DIRECTIONS: Only the lines below from the one containing "Instruction: Open the" through the one containing "Given: Select the 实体 solid type" belong in the answer, set down exactly, with the pictures left out.

MATERIAL PROVIDED:
==========

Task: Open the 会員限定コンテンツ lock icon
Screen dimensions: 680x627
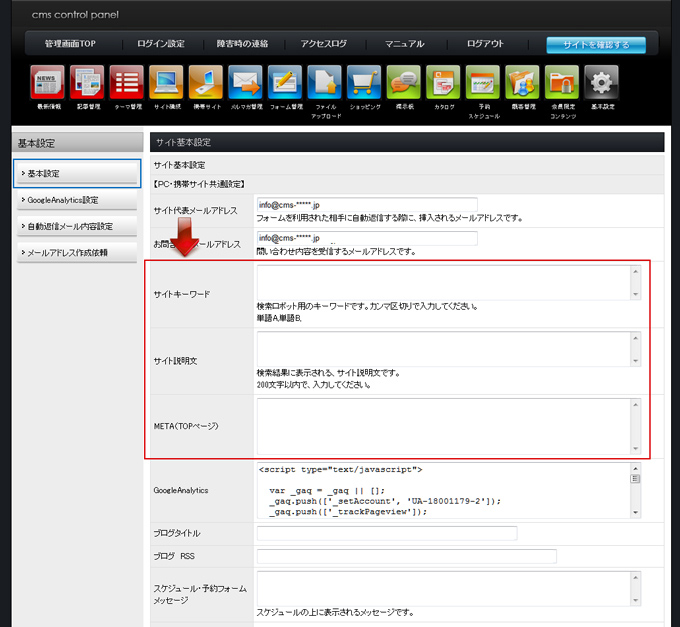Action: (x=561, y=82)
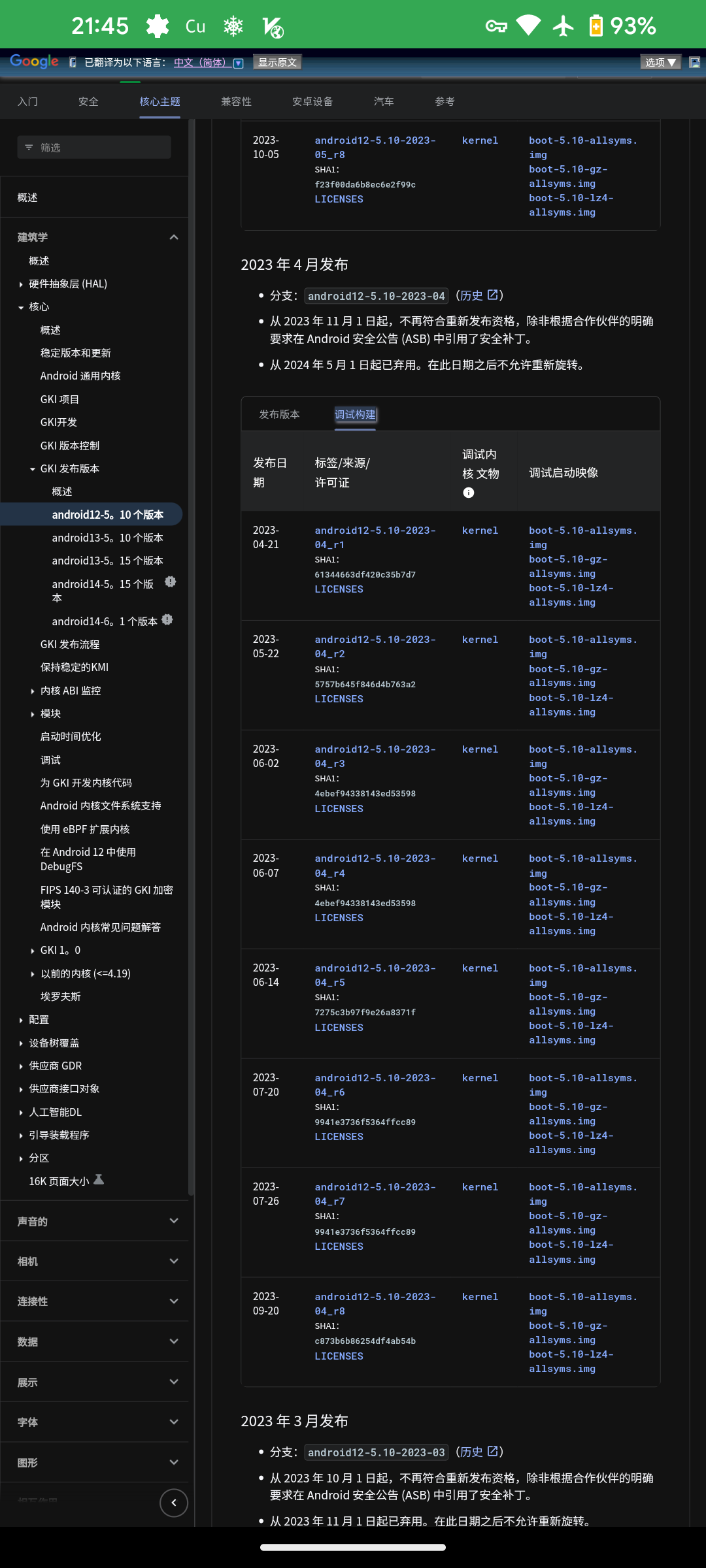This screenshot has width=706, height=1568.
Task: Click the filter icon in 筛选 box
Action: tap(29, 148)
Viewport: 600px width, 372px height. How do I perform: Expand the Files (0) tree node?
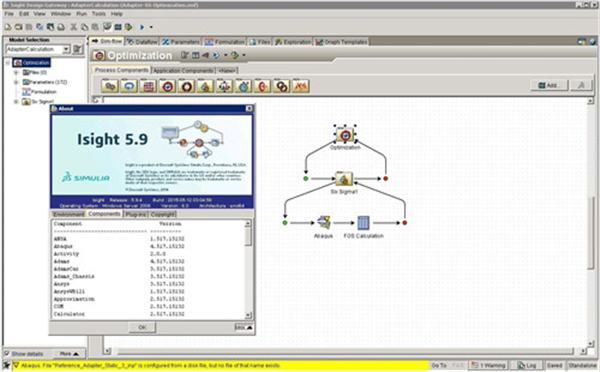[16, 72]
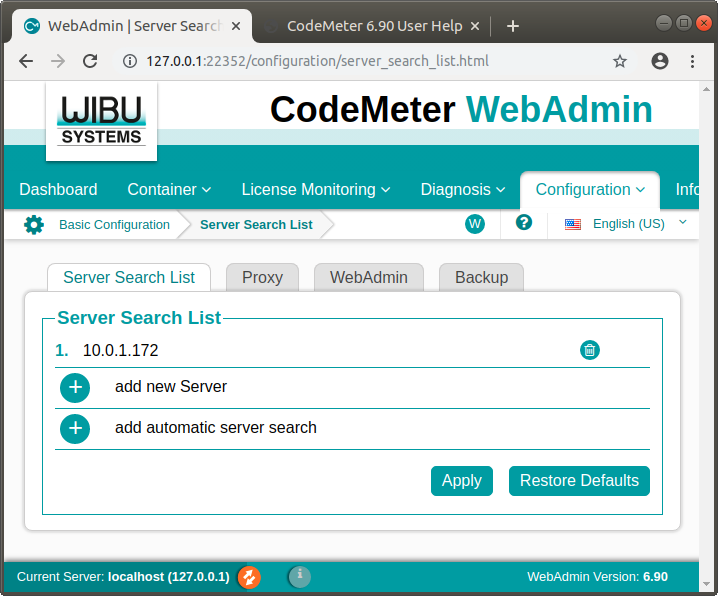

==========

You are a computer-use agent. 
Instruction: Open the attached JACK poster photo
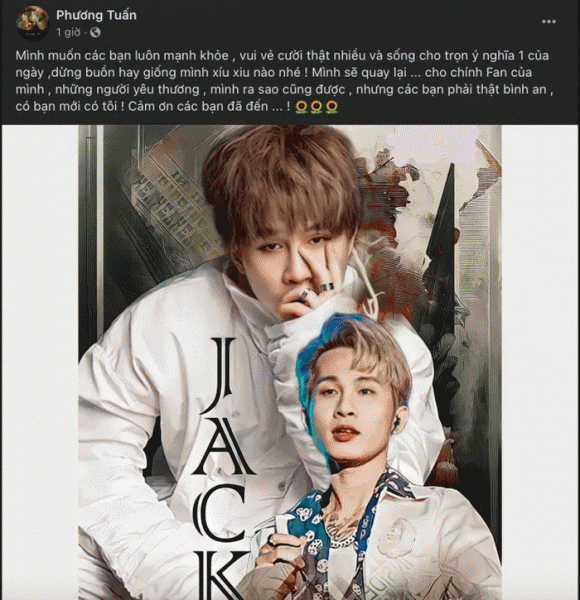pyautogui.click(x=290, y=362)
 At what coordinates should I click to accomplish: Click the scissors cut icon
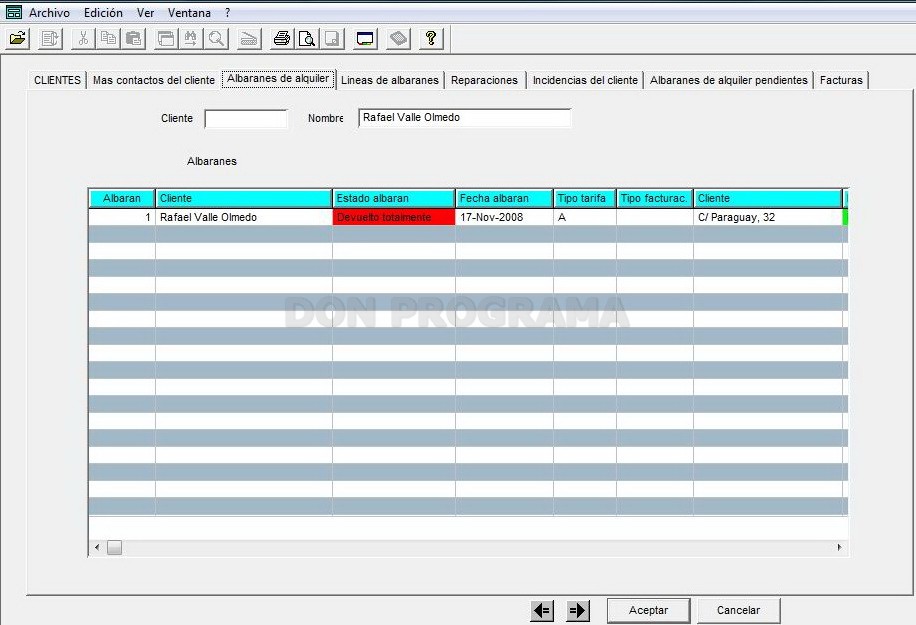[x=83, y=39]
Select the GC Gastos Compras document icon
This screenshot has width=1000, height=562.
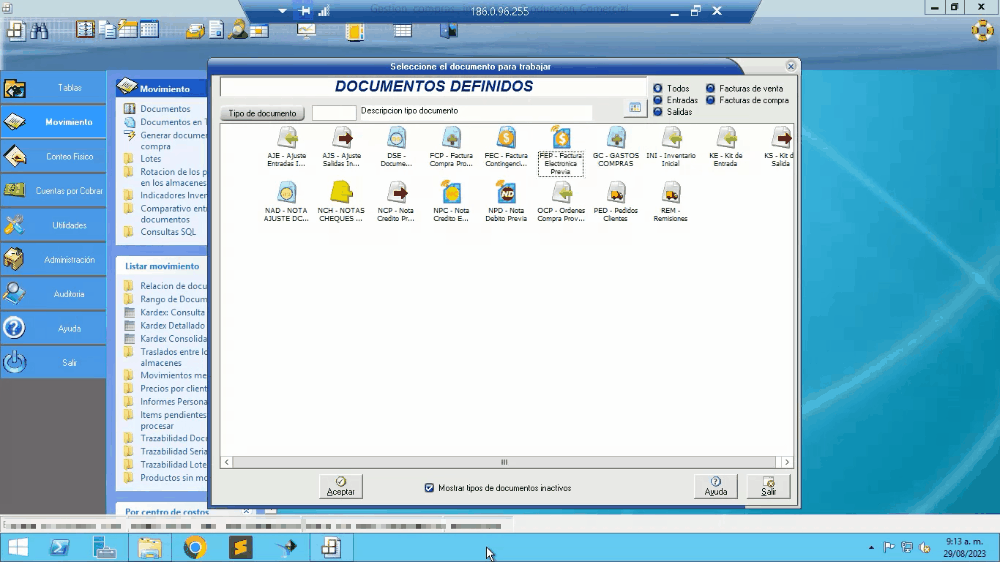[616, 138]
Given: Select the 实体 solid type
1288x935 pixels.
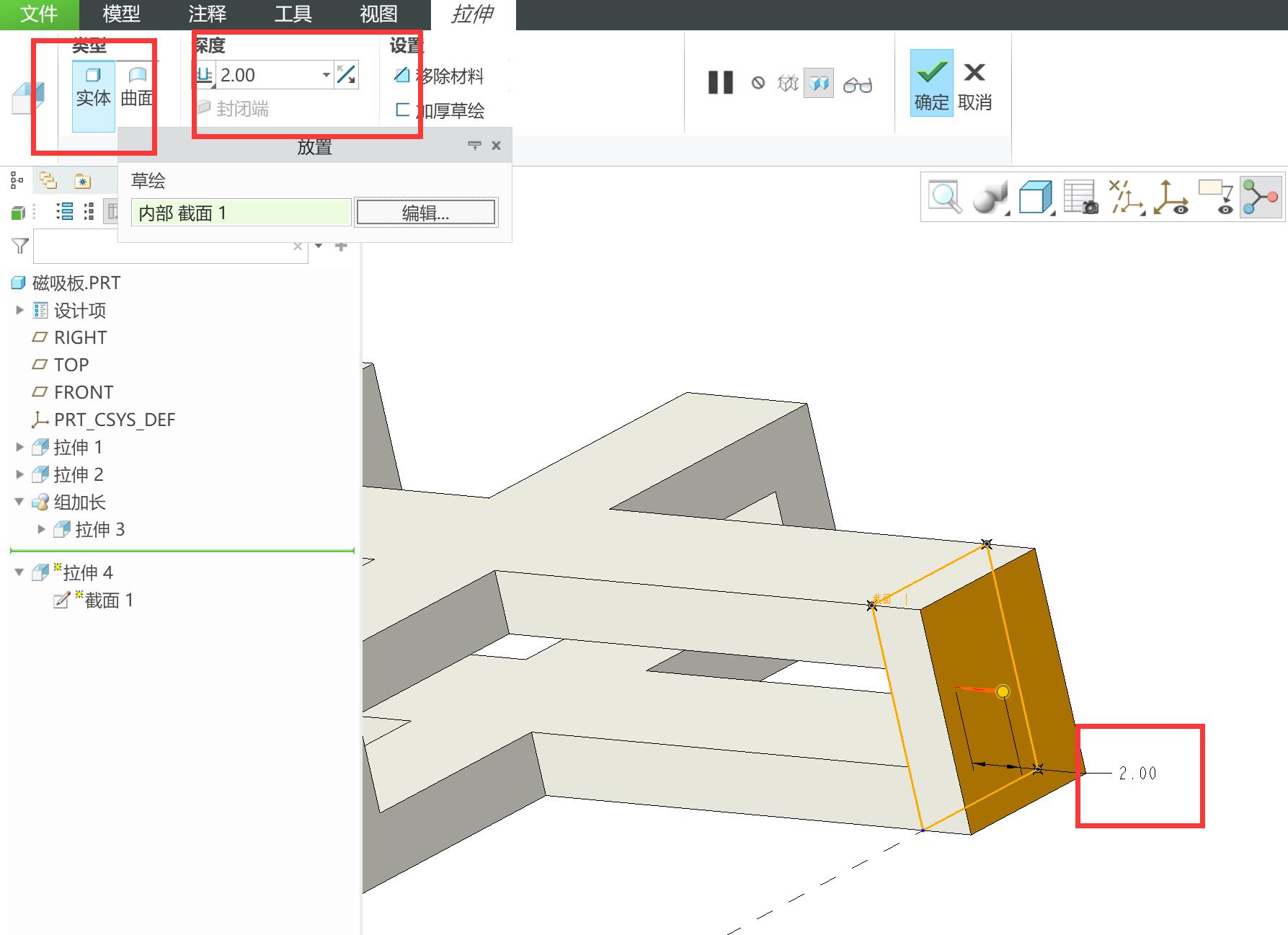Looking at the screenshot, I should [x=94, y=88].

==========

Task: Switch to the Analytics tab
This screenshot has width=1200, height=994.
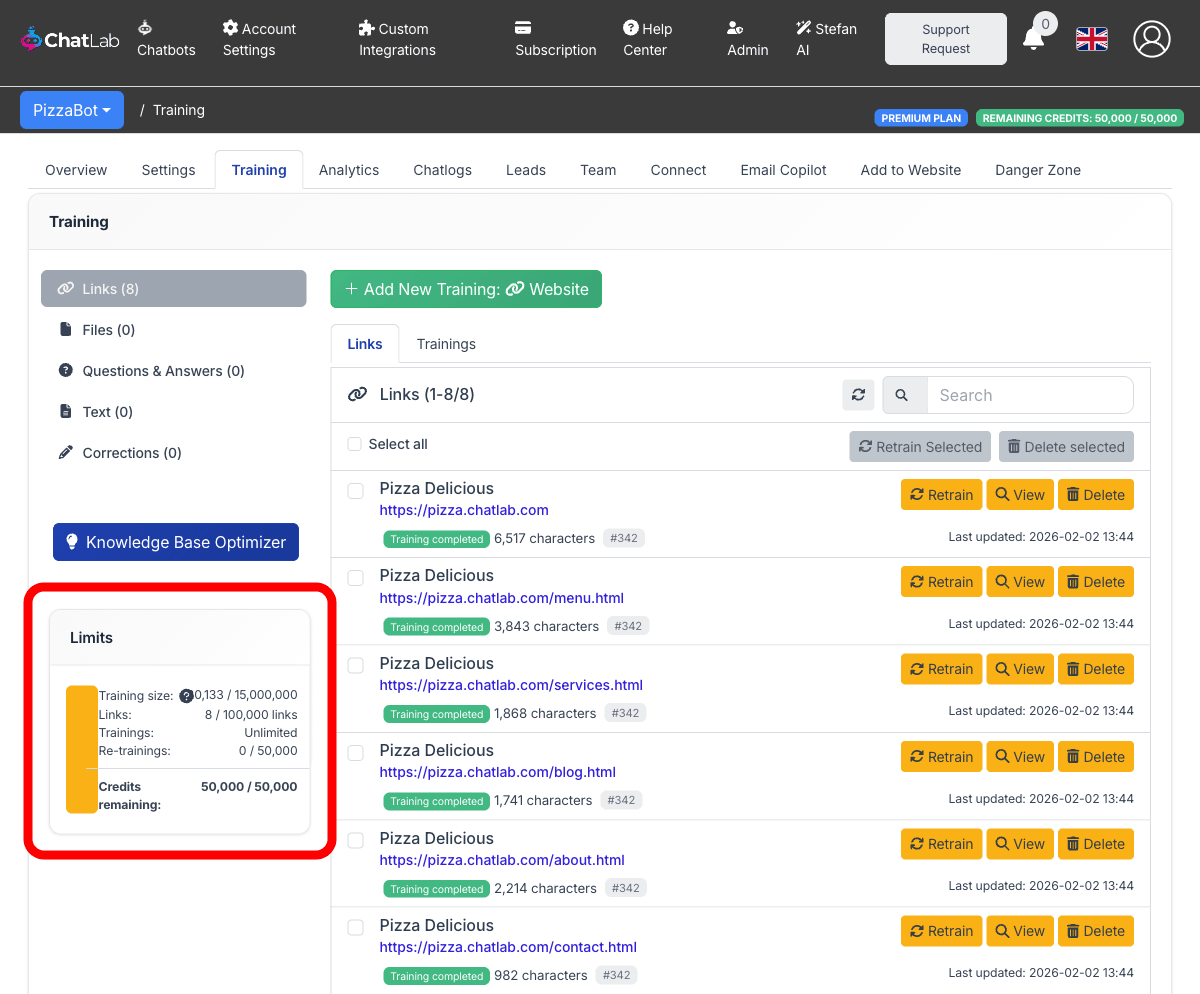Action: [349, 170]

==========

RESULT FOR THIS EXERCISE:
Instruction: Open the attached JACK poster photo
pyautogui.click(x=290, y=362)
 At what coordinates should I click to accomplish: Click the scissors cut icon
[x=83, y=39]
Select the GC Gastos Compras document icon
This screenshot has width=1000, height=562.
[616, 138]
Given: Select the 实体 solid type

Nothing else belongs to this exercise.